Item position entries
⁂

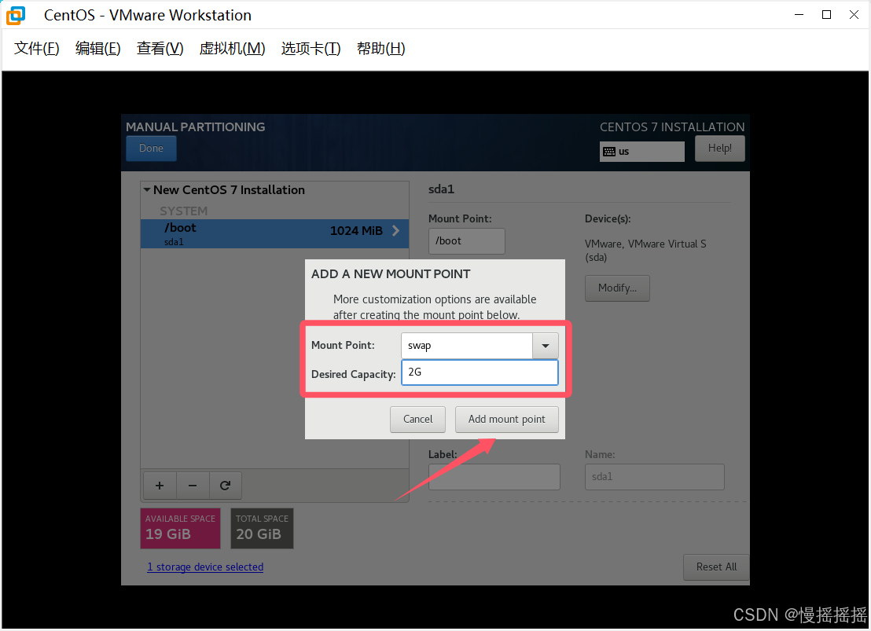Click the us keyboard layout indicator
This screenshot has width=871, height=631.
(x=641, y=151)
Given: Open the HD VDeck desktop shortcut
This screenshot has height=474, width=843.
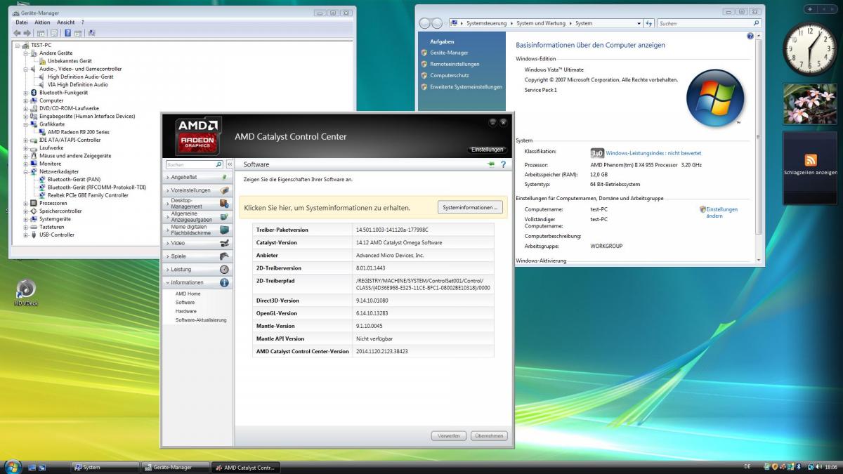Looking at the screenshot, I should click(26, 289).
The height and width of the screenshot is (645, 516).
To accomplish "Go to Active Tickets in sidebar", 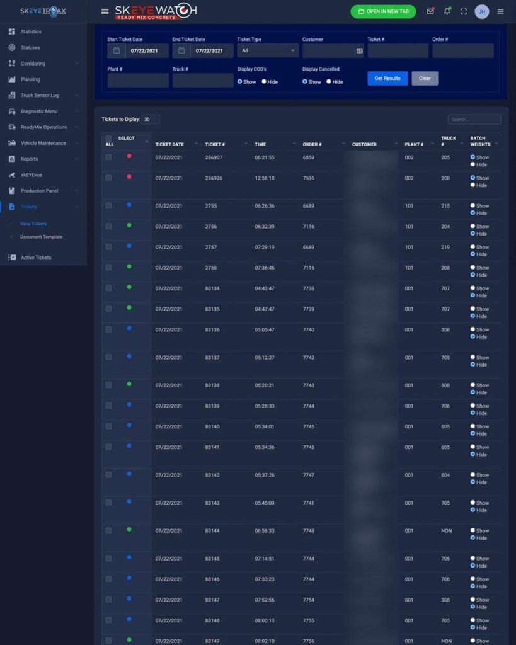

⁂

_The task_
Change "sidebar" to "navigation panel" throughout the entries above, keeping every other character the same, and omit the pictures from your output.

_The output_
Click the us keyboard layout indicator
This screenshot has width=871, height=631.
(x=641, y=151)
Given: Open the HD VDeck desktop shortcut
This screenshot has height=474, width=843.
Looking at the screenshot, I should click(26, 289).
The height and width of the screenshot is (645, 516).
To accomplish "Go to Active Tickets in navigation panel", 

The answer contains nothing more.